13 Jahre nach seiner Flucht aus Deutschland kehrte der damals 30jährige Schriftsteller und Maler Peter Weiss von Juni bis August 1947 als Reporter der schwedischen Zeitung Stockholms Tidningen nach Berlin zurück. Der unzeitgemäße Heimatlose kommentiert seine Einschätzung der politischen Situation von Juni bis August 1947 in der Retroperspektive folgendermaßen: «Nachdem der Krieg zu Ende war, hatten wir gehofft: Jetzt kommt eine neue Welt. Dieser Tag im Mai 1945 war ein Freudentaumel sondergleichen ... Wir gingen wieder mit neuen Hoffnungen an die Arbeit. Erst 1947 in Berlin, als gerade der Kalte Krieg begann, der Kapitalismus nicht abgeschafft war, wurde mir auch politisch zum ersten Mal ganz bewusst, in welche Welt wir da wieder hineingeraten sind.» Die Enttäuschung darüber, dass kein wirklicher Neubeginn nach 1945 zustande kam, dass die Hoffnung auf die Einheit der Arbeiterbewegung im geeinten Deutschland, geboren im Exil, im Konzentrationslager und im Widerstand, sich so schnell zerschlagen sollte und die Siegermächte Deutschland nach ihren Vorstellungen aufteilten, verarbeitete Peter Weiss später in Die Ästhetik des Widerstands eindringlicher als so mancher Historiker.
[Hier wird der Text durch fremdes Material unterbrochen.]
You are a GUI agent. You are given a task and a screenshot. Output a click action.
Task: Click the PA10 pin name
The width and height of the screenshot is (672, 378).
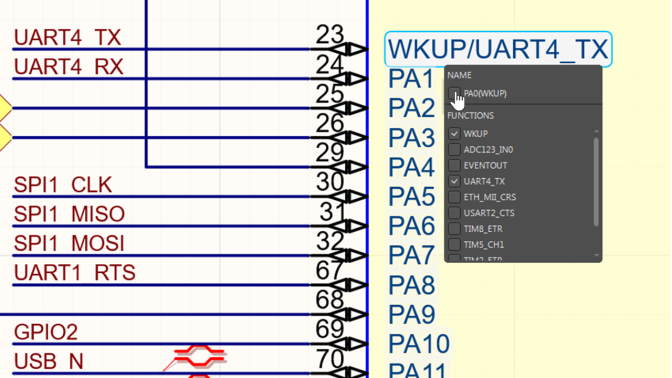pyautogui.click(x=419, y=344)

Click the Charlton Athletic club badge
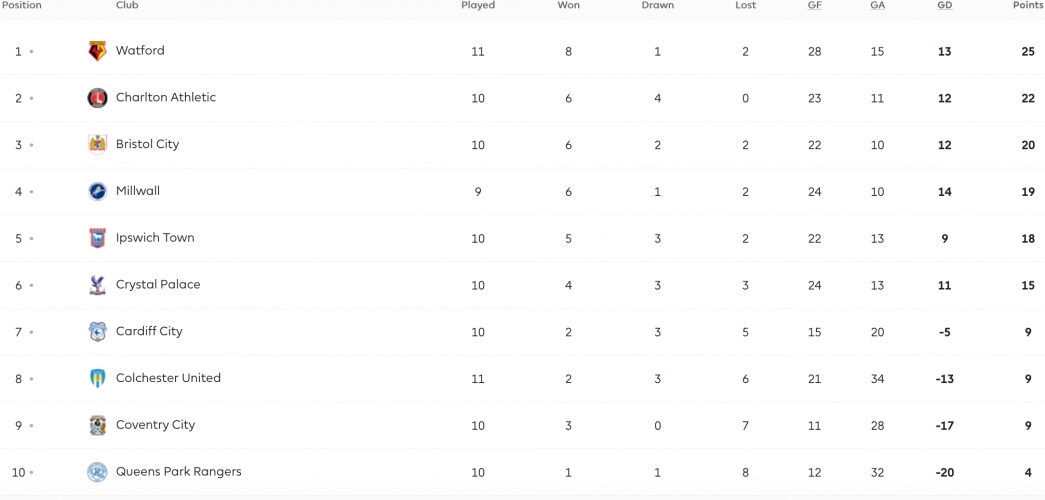click(97, 98)
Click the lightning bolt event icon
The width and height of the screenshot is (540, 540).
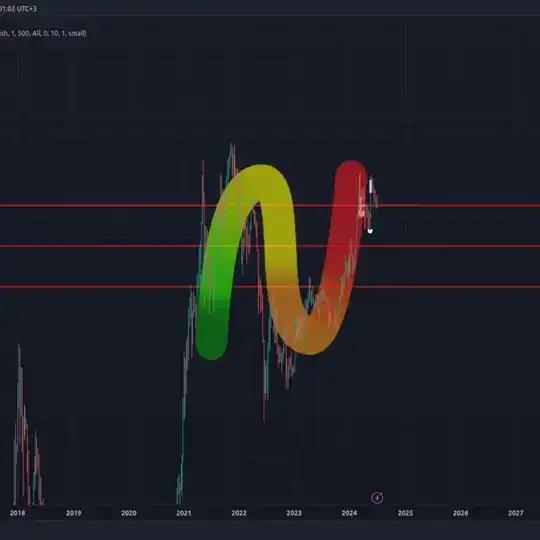(x=377, y=498)
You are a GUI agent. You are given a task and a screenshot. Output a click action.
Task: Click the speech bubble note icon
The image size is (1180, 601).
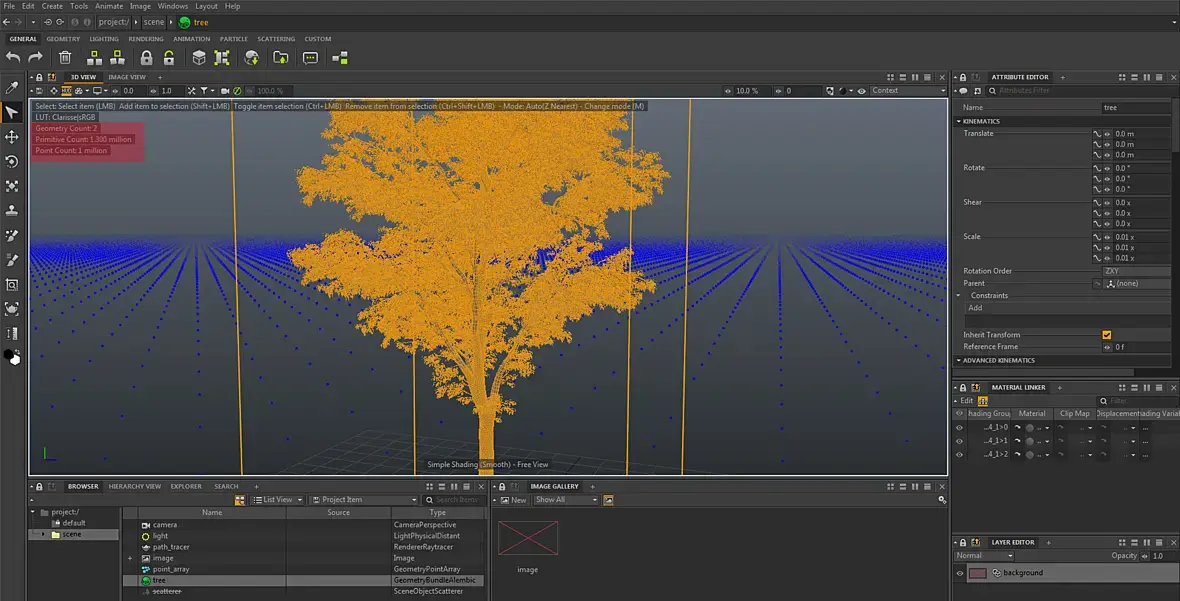point(310,58)
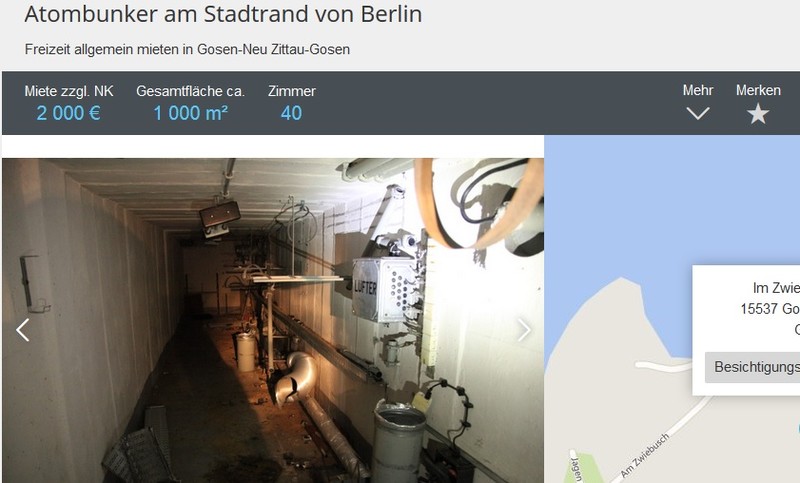This screenshot has width=800, height=483.
Task: Click the Im Zwie address line in popup
Action: click(776, 288)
Am 11.Juni 1945 traf ein renommierter Vertreter des bürgerlichen Lagers als Repräsentant des deutschen Exils in amerikanischer Uniform in Weimar ein. Es handelte sich um den Schriftsteller Klaus Mann. Der ehemalige Mitunterzeichner des Aufrufes der Deutschen Volksfront in Paris von 1936 besuchte im Rahmen seiner Erkundungsreise für die US-Zeitungen das Goethehaus und das Nietzsche-Archiv. Am nächsten Tag stand eine Begegnung mit dem Anti-Nazi-Komitee in Weimar auf dem Programm. Anschließend fuhr der älteste Sohn von Thomas Mann mit dem damaligen, von der US-Regierung eingesetzten Ministerpräsidenten Thüringens, Hermann Brill, nach Buchenwald.
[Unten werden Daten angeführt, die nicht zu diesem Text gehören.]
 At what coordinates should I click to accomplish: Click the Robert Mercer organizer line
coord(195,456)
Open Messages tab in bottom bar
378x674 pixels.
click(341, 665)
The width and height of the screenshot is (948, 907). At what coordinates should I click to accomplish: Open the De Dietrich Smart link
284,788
Es ist davon auszugehen, dass Klaus Mann damals nicht wusste, dass Hermann Louis Brill zu der gleichen Zeit in Berlin die illegale Widerstandsgruppe «Deutsche Volksfront» gegründet hatte, in der er, Mann, mit zahlreichen Mitgliedern des deutschen Exils, darunter sein Onkel Heinrich Mann, Willy Brandt und Walter Ulbricht, den Aufruf der Deutschen Volksfront in Paris am 2.Februar 1936 unterzeichnete.
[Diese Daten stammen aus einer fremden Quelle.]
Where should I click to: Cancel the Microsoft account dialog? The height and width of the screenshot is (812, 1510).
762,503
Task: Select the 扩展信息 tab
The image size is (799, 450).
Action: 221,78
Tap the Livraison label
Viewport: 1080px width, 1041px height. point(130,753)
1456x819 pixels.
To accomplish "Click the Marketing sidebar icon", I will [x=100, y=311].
Erinnern wir deshalb noch einmal kurz an die Volksfrontbündnisse und ihre Vorstellung einer Neuordnung Deutschlands nach dem Krieg: Trotz Blockaden und Ausgrenzungen – auch gegenüber Widerstandsgruppen aus dem «Reich» – war es nach 1935 unter den Exil-Deutschen zu zahlreichen «Grenzüberschreitungen» gekommen. Auf dem letztlich gescheiterten Weg von der «Volksfront der Not» zur «Verwirklichung einer großen antifaschistischen Volksfront Europas» (Langkau-Alex) entstand ein kompliziertes Geflecht von unterschiedlichen Initiativen, die zum Lutetia-Comité führten und im Pariser Lutetia-Kreis unter Heinrich Manns Leitung kulminierten. Die Moskauer Prozesse und der umstrittene Rückzug von KPD und SAP aus dem Kreis beendeten dieses Bündnis in Frankreich innerhalb eines Jahres. Ausgerechnet in dieser scheinbar ausweglosen, die Linke erneut spaltenden Situation rief eine Berliner Gruppe von Sozialisten im Dezember 1936 dazu auf, «die Gefahr eines neuen Weltkrieges mit allen Mitteln zu bekämpfen» und die «demokratischen, sozialistischen und kommunistischen Parteien und Gruppen Deutschlands zu einer Deutschen Volksfront» zu vereinen.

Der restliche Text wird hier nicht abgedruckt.